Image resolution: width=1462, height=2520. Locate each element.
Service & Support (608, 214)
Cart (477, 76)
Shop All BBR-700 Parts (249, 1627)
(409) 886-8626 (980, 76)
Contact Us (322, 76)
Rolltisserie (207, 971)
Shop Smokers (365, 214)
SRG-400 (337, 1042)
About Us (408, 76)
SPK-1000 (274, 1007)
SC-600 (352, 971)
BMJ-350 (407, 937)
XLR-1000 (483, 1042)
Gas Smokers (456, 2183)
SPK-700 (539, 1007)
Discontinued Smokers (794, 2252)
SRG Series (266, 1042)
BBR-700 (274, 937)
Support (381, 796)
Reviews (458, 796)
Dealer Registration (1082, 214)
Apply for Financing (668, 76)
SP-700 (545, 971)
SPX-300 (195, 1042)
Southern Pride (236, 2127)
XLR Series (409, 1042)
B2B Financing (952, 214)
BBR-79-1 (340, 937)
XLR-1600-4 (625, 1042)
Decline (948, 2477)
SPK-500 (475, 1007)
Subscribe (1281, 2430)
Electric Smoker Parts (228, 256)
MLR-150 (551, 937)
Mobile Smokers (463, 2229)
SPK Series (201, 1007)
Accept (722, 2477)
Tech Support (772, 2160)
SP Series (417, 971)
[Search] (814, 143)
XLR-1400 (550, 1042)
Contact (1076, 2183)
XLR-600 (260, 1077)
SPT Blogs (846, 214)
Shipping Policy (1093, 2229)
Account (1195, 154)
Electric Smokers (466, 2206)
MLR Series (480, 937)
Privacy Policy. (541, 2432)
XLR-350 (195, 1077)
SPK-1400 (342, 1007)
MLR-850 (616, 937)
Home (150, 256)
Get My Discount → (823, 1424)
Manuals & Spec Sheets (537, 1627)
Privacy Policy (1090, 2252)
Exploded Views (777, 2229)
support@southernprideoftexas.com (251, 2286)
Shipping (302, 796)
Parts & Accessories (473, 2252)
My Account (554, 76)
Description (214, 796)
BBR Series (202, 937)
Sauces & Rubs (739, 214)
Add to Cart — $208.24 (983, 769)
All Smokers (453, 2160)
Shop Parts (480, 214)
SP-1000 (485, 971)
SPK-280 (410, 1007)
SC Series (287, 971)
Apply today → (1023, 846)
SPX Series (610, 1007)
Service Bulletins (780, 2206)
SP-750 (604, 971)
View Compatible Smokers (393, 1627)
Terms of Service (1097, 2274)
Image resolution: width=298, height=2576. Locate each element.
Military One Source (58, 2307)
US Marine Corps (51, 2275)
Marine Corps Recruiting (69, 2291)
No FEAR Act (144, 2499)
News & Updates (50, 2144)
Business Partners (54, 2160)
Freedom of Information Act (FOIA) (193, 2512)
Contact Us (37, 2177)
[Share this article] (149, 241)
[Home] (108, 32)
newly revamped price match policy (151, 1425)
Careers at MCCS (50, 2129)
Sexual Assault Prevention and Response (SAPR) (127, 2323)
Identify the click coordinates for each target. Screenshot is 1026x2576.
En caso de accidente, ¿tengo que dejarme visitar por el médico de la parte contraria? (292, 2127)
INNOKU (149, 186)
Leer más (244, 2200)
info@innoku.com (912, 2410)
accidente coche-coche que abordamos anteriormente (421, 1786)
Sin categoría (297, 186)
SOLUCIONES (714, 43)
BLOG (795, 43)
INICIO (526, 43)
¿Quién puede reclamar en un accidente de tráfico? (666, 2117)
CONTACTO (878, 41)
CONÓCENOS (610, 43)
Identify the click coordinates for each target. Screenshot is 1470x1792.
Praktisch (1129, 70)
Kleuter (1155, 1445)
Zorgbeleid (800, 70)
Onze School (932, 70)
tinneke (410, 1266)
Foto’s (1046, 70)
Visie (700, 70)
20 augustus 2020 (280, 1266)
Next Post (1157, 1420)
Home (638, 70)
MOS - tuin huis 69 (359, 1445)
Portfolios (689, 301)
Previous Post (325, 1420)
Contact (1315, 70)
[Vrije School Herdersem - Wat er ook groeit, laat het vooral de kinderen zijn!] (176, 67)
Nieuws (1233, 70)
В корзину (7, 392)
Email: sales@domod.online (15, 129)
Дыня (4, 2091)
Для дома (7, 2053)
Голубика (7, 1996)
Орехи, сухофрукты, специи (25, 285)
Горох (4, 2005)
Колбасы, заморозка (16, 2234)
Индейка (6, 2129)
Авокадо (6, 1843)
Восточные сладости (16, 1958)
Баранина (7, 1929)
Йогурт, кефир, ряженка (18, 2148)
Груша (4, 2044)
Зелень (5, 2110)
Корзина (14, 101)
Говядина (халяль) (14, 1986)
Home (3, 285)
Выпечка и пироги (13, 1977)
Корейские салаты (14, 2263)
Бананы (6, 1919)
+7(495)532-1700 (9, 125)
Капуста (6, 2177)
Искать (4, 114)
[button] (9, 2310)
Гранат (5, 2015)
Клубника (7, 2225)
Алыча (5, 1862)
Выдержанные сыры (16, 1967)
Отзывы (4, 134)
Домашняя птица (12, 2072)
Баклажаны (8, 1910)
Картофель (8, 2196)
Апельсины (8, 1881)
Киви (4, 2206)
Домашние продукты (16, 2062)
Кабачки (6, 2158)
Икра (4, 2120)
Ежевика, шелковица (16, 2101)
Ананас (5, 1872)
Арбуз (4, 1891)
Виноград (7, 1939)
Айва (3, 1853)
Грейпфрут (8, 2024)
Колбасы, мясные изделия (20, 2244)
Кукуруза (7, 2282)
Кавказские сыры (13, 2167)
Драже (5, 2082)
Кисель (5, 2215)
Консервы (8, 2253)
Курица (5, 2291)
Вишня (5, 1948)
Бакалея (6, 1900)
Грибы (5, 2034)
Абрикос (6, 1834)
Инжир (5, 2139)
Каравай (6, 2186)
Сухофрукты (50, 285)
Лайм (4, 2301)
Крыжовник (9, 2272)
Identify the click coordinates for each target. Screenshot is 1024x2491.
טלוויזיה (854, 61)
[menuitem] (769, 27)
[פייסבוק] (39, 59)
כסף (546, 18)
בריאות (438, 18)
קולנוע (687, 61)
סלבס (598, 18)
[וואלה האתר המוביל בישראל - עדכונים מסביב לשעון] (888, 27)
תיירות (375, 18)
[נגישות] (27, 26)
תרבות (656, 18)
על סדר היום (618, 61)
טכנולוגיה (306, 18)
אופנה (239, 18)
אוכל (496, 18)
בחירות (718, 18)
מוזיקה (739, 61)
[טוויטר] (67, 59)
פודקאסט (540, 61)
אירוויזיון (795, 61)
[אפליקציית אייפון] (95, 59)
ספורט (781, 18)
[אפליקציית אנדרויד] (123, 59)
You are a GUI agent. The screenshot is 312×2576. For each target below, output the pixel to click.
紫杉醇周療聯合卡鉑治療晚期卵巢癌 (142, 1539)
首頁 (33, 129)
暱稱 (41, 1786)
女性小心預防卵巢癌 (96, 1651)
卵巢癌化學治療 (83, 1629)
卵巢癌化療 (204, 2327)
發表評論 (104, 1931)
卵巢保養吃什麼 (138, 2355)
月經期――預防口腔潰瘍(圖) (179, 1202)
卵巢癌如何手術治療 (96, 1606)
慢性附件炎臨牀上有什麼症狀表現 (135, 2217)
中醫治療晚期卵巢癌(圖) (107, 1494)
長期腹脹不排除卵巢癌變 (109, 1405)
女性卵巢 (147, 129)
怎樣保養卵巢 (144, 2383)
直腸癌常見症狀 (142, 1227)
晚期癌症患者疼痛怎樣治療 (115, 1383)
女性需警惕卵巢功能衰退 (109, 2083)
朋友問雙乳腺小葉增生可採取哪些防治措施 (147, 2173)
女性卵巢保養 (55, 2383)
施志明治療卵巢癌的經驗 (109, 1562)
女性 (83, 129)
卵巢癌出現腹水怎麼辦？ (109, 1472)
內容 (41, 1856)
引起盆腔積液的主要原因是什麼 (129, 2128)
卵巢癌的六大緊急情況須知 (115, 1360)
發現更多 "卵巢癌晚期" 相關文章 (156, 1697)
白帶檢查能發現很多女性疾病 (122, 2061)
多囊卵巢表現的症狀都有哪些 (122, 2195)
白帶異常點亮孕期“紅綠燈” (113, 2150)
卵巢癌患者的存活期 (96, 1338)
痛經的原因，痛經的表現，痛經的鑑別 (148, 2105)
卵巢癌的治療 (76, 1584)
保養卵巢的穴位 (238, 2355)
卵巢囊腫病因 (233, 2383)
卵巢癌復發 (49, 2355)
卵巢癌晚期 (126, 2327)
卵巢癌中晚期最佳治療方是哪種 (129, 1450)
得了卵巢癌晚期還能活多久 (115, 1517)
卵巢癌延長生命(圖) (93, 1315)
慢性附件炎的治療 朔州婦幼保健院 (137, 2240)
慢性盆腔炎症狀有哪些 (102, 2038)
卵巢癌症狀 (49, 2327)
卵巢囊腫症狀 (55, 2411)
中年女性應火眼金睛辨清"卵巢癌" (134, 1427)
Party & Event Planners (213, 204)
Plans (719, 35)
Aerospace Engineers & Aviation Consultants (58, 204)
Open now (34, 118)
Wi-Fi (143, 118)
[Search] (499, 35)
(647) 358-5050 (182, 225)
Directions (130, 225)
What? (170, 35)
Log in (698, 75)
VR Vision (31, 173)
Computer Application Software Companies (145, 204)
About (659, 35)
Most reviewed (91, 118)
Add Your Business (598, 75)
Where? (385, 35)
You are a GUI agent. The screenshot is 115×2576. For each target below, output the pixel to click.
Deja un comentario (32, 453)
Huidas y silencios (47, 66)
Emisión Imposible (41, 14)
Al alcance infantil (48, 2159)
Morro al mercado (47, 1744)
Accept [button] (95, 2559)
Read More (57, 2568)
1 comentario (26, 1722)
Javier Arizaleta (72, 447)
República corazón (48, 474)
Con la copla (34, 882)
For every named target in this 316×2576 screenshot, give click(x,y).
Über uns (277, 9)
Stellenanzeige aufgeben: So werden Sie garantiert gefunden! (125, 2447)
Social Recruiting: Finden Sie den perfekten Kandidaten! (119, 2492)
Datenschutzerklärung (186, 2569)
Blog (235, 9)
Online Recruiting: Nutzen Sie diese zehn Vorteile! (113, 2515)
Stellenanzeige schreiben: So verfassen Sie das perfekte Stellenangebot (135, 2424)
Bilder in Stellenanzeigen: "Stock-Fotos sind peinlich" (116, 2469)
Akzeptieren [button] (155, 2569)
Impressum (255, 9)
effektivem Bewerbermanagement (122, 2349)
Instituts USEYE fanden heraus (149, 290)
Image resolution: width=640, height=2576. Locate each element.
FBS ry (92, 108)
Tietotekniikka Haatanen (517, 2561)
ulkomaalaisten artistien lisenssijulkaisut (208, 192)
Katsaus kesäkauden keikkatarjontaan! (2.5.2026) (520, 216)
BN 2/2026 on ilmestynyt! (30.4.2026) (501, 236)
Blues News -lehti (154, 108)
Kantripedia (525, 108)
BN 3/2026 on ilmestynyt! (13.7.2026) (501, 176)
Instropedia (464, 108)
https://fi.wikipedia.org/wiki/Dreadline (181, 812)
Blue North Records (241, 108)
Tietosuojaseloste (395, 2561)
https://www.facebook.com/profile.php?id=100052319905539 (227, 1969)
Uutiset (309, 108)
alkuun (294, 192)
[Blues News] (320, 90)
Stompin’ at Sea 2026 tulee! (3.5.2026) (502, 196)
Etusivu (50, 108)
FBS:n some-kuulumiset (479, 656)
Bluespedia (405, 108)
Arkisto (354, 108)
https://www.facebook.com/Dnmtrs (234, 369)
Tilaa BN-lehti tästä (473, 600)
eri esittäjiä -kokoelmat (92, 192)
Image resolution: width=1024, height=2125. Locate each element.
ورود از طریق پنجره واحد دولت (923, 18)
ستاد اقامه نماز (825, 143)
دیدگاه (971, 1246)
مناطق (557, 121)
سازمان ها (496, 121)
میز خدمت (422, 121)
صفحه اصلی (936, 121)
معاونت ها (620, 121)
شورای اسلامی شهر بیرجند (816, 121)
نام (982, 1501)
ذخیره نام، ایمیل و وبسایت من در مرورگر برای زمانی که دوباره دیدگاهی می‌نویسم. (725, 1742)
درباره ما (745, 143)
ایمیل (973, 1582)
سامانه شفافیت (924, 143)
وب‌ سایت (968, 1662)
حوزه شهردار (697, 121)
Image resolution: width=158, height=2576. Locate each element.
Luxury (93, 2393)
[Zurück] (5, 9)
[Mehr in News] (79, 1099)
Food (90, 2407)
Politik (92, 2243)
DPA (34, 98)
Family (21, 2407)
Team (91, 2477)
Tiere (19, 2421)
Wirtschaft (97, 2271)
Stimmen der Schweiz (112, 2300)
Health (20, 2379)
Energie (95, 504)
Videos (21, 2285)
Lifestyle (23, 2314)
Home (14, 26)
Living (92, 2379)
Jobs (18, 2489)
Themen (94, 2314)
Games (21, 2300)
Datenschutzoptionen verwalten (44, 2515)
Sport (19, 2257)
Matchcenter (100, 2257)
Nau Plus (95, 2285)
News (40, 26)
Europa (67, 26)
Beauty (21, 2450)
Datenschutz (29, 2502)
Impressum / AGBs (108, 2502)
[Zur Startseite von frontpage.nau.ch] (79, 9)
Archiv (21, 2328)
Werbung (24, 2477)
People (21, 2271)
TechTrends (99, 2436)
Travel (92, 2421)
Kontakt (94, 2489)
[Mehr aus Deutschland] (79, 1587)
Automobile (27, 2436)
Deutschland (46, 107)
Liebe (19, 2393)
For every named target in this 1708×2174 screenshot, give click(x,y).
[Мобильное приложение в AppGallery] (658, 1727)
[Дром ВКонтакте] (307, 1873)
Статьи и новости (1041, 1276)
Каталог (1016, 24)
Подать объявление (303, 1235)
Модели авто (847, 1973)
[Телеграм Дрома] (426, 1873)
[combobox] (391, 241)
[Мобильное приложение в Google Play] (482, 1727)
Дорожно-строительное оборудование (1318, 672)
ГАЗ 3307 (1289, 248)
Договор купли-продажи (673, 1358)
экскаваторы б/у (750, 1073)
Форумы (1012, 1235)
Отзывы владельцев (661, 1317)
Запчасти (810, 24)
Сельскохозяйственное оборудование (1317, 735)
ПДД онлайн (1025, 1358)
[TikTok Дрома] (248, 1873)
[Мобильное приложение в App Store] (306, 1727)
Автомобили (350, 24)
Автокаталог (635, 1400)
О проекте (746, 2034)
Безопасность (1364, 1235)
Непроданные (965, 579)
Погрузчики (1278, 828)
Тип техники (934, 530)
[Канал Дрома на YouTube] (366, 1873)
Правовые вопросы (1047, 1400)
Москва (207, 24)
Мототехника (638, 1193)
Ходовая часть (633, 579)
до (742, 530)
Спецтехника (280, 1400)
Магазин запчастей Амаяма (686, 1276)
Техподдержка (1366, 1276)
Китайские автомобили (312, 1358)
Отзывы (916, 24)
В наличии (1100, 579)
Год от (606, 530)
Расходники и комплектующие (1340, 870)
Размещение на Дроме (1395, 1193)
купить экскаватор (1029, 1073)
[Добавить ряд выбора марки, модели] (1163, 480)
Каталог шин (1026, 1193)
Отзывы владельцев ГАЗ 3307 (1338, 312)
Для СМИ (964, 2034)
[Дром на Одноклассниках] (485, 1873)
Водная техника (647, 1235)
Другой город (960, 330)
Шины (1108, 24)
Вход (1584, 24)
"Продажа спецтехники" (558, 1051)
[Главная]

Exercise:
Repeat, exactly as they stand above, the lines from the line with "Apply today → (1023, 846)" to the line with "Contact (1315, 70)", both lines included.

Task answer:
Apply today → (1023, 846)
SPX Series (610, 1007)
Service Bulletins (780, 2206)
SP-750 (604, 971)
View Compatible Smokers (393, 1627)
Terms of Service (1097, 2274)
Image resolution: width=298, height=2576. Locate each element.
Military One Source (58, 2307)
US Marine Corps (51, 2275)
Marine Corps Recruiting (69, 2291)
No FEAR Act (144, 2499)
News & Updates (50, 2144)
Business Partners (54, 2160)
Freedom of Information Act (FOIA) (193, 2512)
Contact Us (37, 2177)
[Share this article] (149, 241)
[Home] (108, 32)
newly revamped price match policy (151, 1425)
Careers at MCCS (50, 2129)
Sexual Assault Prevention and Response (SAPR) (127, 2323)
Identify the click coordinates for each target. Screenshot is 1026x2576.
En caso de accidente, ¿tengo que dejarme visitar por el médico de la parte contraria? (292, 2127)
INNOKU (149, 186)
Leer más (244, 2200)
info@innoku.com (912, 2410)
accidente coche-coche que abordamos anteriormente (421, 1786)
Sin categoría (297, 186)
SOLUCIONES (714, 43)
BLOG (795, 43)
INICIO (526, 43)
¿Quién puede reclamar en un accidente de tráfico? (666, 2117)
CONTACTO (878, 41)
CONÓCENOS (610, 43)
Identify the click coordinates for each target. Screenshot is 1470x1792.
Praktisch (1129, 70)
Kleuter (1155, 1445)
Zorgbeleid (800, 70)
Onze School (932, 70)
tinneke (410, 1266)
Foto’s (1046, 70)
Visie (700, 70)
20 augustus 2020 (280, 1266)
Next Post (1157, 1420)
Home (638, 70)
MOS - tuin huis 69 (359, 1445)
Portfolios (689, 301)
Previous Post (325, 1420)
Contact (1315, 70)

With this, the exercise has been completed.